You won't get a huge improvement with shots from the delonghi, it's designed really for preground, although clearly you can grind your own, but you will need to go courser than espresso grind as its a pressurised basket.

It's refreshing to see someone opting to upgrade the grinder first. A good grinder will have more of an impact than a good machine. I've not had a mignon but they are well thought of and should give you a good grind for some time.

Enjoy the ride!


----------



## RevJB (Jan 1, 2016)

Thanks.

With the aeropress I tend to go with 16g:240ml and find that fairly tastey, though the taste usually improves quite a bit after two minutes or so of cooling. Is thay normal?

With the Delonghi I've actually depressurised the basket and found that the taste is better - much clearer fuitiness and sweetness.

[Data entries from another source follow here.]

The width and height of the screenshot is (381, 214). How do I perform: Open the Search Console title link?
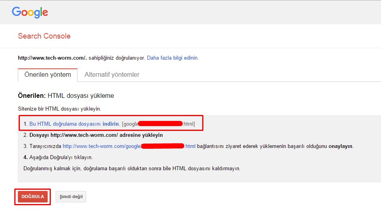coord(44,36)
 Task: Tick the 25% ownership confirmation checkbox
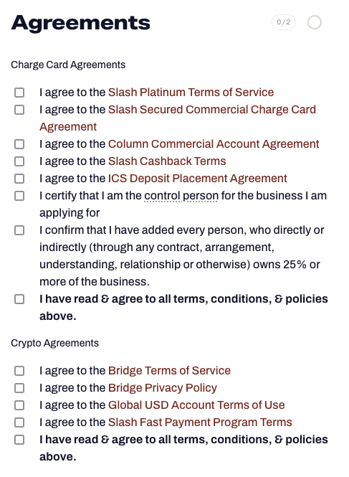tap(19, 230)
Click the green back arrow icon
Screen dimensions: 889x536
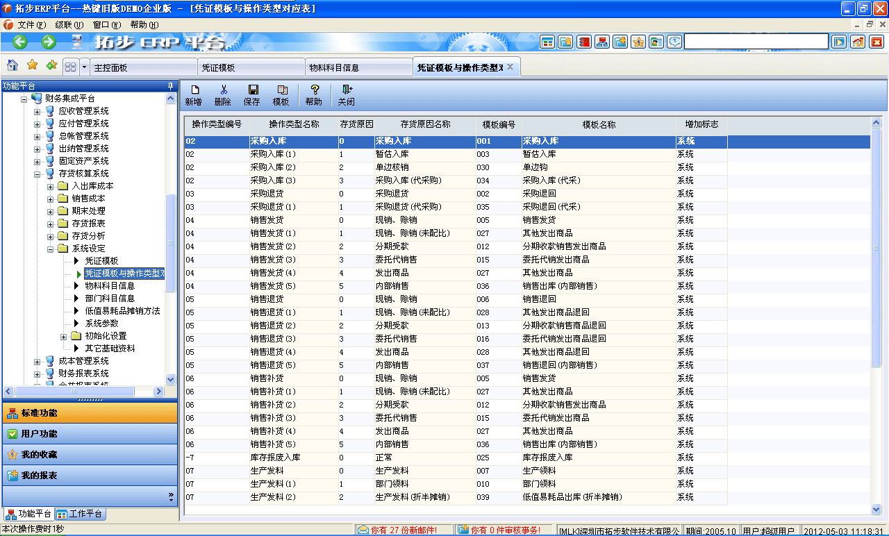(x=20, y=42)
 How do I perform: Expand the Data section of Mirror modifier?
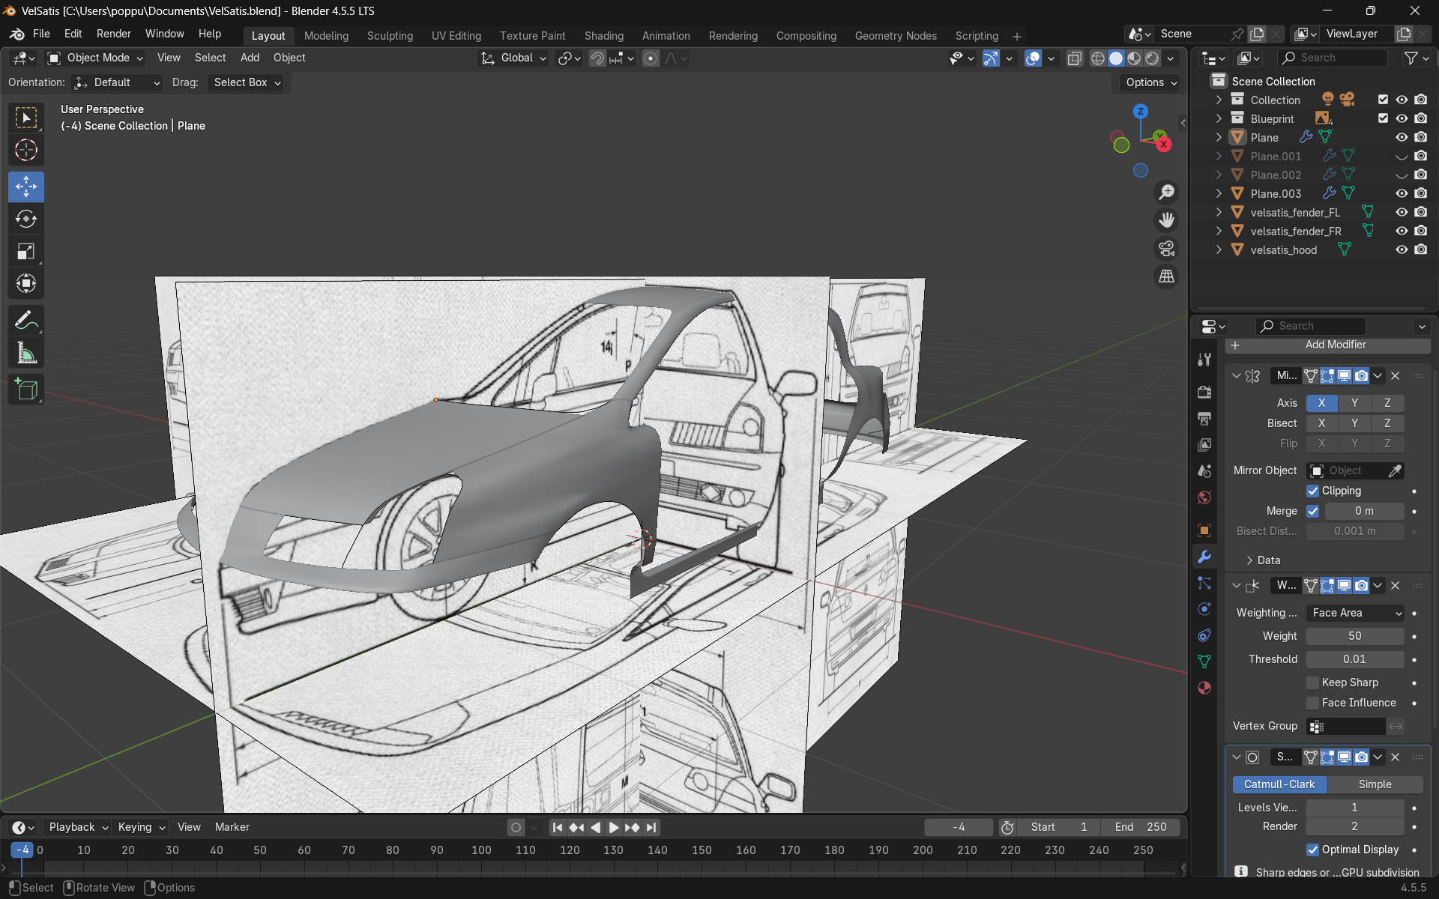point(1249,560)
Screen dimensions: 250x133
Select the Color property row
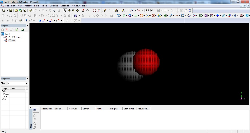click(x=13, y=91)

I can taste the unevenness of exactraction though that is presumably caused in part by inconcsistent grind size.


----------



## Mrboots2u (May 10, 2013)

RevJB said:


> Thanks.
> 
> With the aeropress I tend to go with 16g:240ml and find that fairly tastey, though the taste usually improves quite a bit after two minutes or so of cooling. Is thay normal?
> 
> With the Delonghi I've actually depressurised the basket and found that the taste is better - much clearer fuitiness and sweetness. I can taste the unevenness of exactraction though that is presumably caused in part by inconcsistent grind size.

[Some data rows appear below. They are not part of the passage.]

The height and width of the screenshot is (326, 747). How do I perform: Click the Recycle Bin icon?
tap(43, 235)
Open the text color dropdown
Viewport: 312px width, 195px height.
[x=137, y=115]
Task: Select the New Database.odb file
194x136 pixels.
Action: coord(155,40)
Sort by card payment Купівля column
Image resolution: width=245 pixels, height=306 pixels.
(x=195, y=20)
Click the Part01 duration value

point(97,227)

Cooling filers defo opens up the flavour . When it's hot - your tasting hot







as it cools it will get more subtle .

For Aeropress now I " push " into a non warmed vessel to sped up the cooling process and pour into a non warmer cup . Again I don't pre warm an espresso cup anymore either


----------



## RevJB (Jan 1, 2016)

Mrboots2u said:


> Cooling filers defo opens up the flavour . When it's hot - your tasting hot
> 
> 
> 
> ...


I've been warming the cup before the coffee goes in, then waiting for the coffee to cool before drinking. In retrospect that doesn't make much sense. Important to keep the grounds warm, but not the cup. Glad you posted!


----------



## hotmetal (Oct 31, 2013)

Welcome from me too. I think the only flaw in your master plan is that you will quickly develop a taste for the good stuff and then every time you are given a cup of instant in a parishioners home or a meeting you will be grimacing!


----------